= Robert Uchida =

Canadian violinist

Robert Uchida is a Canadian violinist hailed for his “ravishing sound, eloquence and hypnotic intensity” (Strings magazine). In 2013 he was appointed Concertmaster of the Edmonton Symphony Orchestra., having previously held the same position with Symphony Nova Scotia for seven years.

==Early life and education==
Uchida was born in Toronto, and holds a Master’s Degree in Violin Performance from the Manhattan School of Music in New York and a Bachelor’s Degree from the University of Ottawa. His teachers and mentors include Andrew Dawes, Morry Kernerman, Patinka Kopec, Heratch Manoukian, David Stewart, and Pinchas Zukerman.

==Career==
Prior to his appointments with the Edmonton Symphony Orchestra and Symphony Nova Scotia, Robert was invited to perform as Associate Concertmaster of the Rotterdam Philharmonic Orchestra for the 2005–2006 season. Engagements as a guest leader have included projects with the Netherlands Radio Chamber Philharmonic, Royal Flemish Philharmonic, and the Vancouver Symphony Orchestra.

His 2015 recording of Tim Brady's "Requiem 21.5: Violin Concerto" won the East Coast Music Award for best classical recording of the year. He has been featured as soloist with the National Arts Centre Orchestra, Symphony New Brunswick, Symphony Nova Scotia, Ottawa Symphony, l'Orchestre Francophonie, Edmonton Symphony, Red Deer Symphony, Kingston Symphony, Alberta Baroque Ensemble, and Early Music Alberta.

Uchida has performed at festivals including Arizona Music Fest, Scotia Festival, Sewanee Music Festival, National Academy Orchestra, Music by the Sea, and the Great Lakes International Summer Music Institute. From 2010-2013 he was the Artistic Director of the Acadia Summer Strings Festival.

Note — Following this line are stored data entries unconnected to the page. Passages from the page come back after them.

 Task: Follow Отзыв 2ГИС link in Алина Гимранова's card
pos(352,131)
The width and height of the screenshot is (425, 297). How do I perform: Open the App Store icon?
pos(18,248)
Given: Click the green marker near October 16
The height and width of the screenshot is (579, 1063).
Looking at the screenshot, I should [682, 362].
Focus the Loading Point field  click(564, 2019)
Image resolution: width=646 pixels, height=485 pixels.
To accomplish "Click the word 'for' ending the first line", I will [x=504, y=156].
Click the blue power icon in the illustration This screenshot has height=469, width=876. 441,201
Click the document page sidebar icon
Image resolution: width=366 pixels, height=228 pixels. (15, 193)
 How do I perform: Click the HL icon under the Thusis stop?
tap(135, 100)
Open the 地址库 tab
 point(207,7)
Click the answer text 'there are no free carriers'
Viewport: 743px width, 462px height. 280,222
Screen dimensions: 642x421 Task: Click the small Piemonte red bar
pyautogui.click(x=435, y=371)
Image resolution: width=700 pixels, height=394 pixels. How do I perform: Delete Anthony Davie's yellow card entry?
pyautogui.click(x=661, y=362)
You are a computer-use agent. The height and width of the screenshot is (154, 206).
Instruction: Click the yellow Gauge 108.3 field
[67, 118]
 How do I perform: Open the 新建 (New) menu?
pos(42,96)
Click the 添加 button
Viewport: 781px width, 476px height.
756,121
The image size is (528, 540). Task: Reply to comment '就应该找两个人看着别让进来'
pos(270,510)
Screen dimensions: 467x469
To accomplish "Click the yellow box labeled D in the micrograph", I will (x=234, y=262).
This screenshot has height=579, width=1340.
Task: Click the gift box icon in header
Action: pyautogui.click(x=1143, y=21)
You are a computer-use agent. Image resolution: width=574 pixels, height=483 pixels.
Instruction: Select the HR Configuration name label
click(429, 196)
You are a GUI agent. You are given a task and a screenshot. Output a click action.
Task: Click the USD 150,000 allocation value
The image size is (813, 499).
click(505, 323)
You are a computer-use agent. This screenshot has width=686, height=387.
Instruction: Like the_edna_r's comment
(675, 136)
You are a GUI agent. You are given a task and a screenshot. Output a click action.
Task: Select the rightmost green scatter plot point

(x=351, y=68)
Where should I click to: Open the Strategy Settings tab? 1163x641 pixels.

Uchida performs on the "Dawes, de Long Tearse" 1770 G. B. Guadagnini violin (formerly owned by Andrew Dawes) with Vision Solo Titanium strings by Thomastik-Infeld Vienna.

==Teaching==
Robert serves on the faculty at the University of Alberta and has held teaching positions at Acadia University, the Manhattan School of Music Precollege, and the National Arts Centre of Canada’s Young Artists Program.

==Discography==
- Tim Brady: Requiem 21.5: Violin Concerto. 2015, CentreDiscs.
- Andrew Violette: Sonata for Unaccompanied Violin. 2008, Innova.